Regions with significant populations
- Tamil Nadu

Languages
- Tamil

Religion
- Hinduism

Related ethnic groups
- Vellalar

= Arunattu Vellalar =

Subcates of Vellalar in Tamil Nadu, South India

The Arunattu Vellalar are a Tamil-speaking agrarian community predominantly found in Tamil Nadu, India. They are a sub-caste of the broader Vellalar caste and mainly depend on farming, as many own agricultural land. Some also work in business, government jobs or as laborers, while a few are moneylenders. The term "Arunattu" signifies their ancestral origins tied to specific regions in Tiruchirappalli, Tamil Nadu.

==Etymology==
The earliest occurrence of the term Velaalar (வேளாளர்) in Sangam literature is in Paripadal where it is used in the sense of a landowner. The term Velaalar (வேளாளர்) can be derived from the word Vel (வேள்), Vel being a title that was borne by the Velir chieftains of Sangam age among other things.

The word Vellalar (வெள்ளாளர் ) may come from the root Vellam for flood, which gave rise to various rights of land; and it is because of the acquisition of land rights that the Vellalar got their name.

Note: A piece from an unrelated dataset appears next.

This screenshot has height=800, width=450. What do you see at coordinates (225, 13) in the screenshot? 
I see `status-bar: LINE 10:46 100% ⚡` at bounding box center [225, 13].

The literal meaning of arunattu is 'belonging to six regions' (aru=six nadu=region).

==History==
In the past, the Tiruchchirappalli area was divided into 13 regions, of which six were given by the native Kongu Vellala Gounder to the Arunattu Vellalar, namely Tiruppadayurnadu, Kachurpurattupathu, Valluvappanadu, Mela Valluvappanadu, Kaligarinadu and Amurnadu. They use the title Pillai.

==Origins and Social Status==
The Arunattu Vellalar trace their roots to Tamil society's feudal agrarian system. Historically, their primary occupation has been farming, with many owning agricultural land. Over time, some have diversified into business, government service and labor. A few also engage in moneylending.

==Caste-based Reservation Status==

The Arunattu Vellalar do not avail any benefits under the reservation quota for Backward castes.

==Distribution==
They are concentrated in Tiruchirappalli district, parts of Namakkal, Salem, Chennai, Coimbatore and Dindigul districts of Tamil Nadu and have spread across Tirupati of Andhra Pradesh, Sri Lanka, Malaysia and Singapore.